Integrating Word Spell Checking for Text and HTML

January 28, 2005 • 6 comments

On this page:

After experimenting with various modes of Word integration mainly to provide spell checking in Help Builder I decided to provide a simpler route to this process in addition to the full fledged Word insertion I talked about a couple of days ago.

Doing a Spell Check in Word is pretty simple if you have plain text to deal with – it only takes a few lines of code to automate Word to pop up the Spell Checking Dialog interactively. If you keep Word invisible you can get the Word dialog to pop up right on top of your application like this:

In the image above Help Builder is performing a spell check on the body content which is in HTML edit mode, meaning the content is not actually text, but HTML. Spell checking an HTML document is not a trivial task and the function below includes some logic to handle HTML spell checking as well.

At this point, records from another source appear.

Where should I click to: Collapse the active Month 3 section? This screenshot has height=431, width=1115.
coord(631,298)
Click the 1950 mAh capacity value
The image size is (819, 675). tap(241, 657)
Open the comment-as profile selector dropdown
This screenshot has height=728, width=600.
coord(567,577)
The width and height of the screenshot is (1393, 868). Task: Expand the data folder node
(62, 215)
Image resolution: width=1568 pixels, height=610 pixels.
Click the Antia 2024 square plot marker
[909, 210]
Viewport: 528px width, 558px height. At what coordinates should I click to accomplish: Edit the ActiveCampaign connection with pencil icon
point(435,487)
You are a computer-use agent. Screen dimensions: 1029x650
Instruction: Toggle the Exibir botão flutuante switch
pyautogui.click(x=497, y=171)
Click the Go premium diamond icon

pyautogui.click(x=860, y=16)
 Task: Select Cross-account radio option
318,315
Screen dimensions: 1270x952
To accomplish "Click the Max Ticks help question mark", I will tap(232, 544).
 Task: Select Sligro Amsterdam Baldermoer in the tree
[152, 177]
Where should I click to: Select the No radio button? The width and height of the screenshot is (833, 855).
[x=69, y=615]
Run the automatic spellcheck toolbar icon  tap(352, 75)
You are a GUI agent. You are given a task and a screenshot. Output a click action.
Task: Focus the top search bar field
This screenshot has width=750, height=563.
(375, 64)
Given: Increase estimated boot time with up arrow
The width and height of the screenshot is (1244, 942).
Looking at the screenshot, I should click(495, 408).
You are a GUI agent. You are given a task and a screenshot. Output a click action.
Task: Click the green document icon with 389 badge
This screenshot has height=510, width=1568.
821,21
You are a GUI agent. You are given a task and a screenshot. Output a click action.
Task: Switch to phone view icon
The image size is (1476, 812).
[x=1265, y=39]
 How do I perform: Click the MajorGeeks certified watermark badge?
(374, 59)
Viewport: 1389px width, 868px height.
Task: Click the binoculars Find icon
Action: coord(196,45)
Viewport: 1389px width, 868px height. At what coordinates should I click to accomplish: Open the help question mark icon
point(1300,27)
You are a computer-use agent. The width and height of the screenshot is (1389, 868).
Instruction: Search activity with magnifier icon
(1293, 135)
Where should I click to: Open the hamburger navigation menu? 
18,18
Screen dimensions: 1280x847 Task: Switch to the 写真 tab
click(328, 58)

************************************************************************

* wwUtils :: SpellCheck

****************************************

*** Function: Uses Word's Spell Check functionality to spell check

*** a string of text interactively

*** Assume: Requires Word 2000 and IE 4 or later COM objects

*** Pass: lcText - the text to spell check

*** llIsHtml - if .t. the text is HTML

*** Return: Spellchecked text

************************************************************************

FUNCTION SpellCheck(lcText,llIsHtml)

LOCAL loWord, loDoc, x, y

IF EMPTY(lcText)

RETURN ""

ENDIF

IF !ISCOMOBJECT("Word.Application")

RETURN lcText

ENDIF

IF !llIsHtml

*** Plain Text - simple assign and retrieve

loWord = CREATEOBJECT("Word.Application")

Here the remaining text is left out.